John Johnson, surviving brother of Isaac and long time employee of the sawmill firm died in 1889 at the age of 42. An accident occurred at the mill in 1891 caused havoc to the building and machinery.

A shaft containing three large wheels which were belted to the saw on the upper floor, broke and a series of mishaps knocked out the entire second floor. Wheels were broken, foundations were loosened and machinery was scattered in every direction. The following month a boom of logs near the mill broke and the wind scattered them along the length of the shore.

From then on the logs were hauled to the mill, not rafted across the lake. Logs were received from Gauthiers camps on the C&NW Railroad by rail and stockpiled near the Cambria location. The saws were being run to capacity turning out 60,000 feet of lumber a day.

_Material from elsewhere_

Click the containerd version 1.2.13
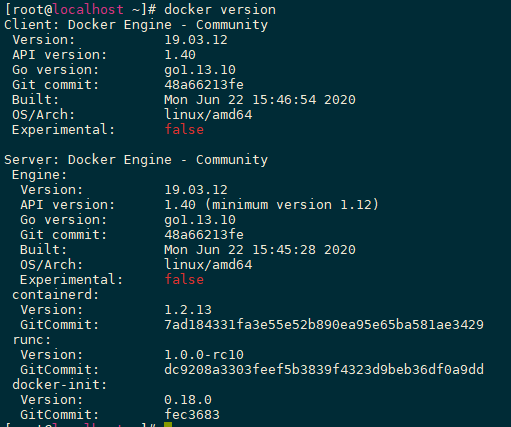 (188, 310)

Thirty five men were employed at the mill along with a number of boys, The common council of Negaunee ruled that the Johnson Lumber Company could no longer store or raft logs in Teal Lake after July of 1892 as this was the source of the city’s drinking water. This came about because of an existing typhoid problem in the city.

A new road was pushed through to the company’s logging operations that December about three and a half north of the lake. The main logging operations shifted to the C&NW three miles northeast of Champion where they maintained camps for the next six or seven years.

The company also cut cordwood north of Teal Lake for the demand of firewood. The F.W. Read & Company purchased the Teal Lake mill from Neely and Williamson in 1900 and operated timber contracts for the underground mines.

The shut down in 1901. The following month the Negaunee ice man, Bob Thompson, purchased the Teal Lake sawmill building for storage purposes.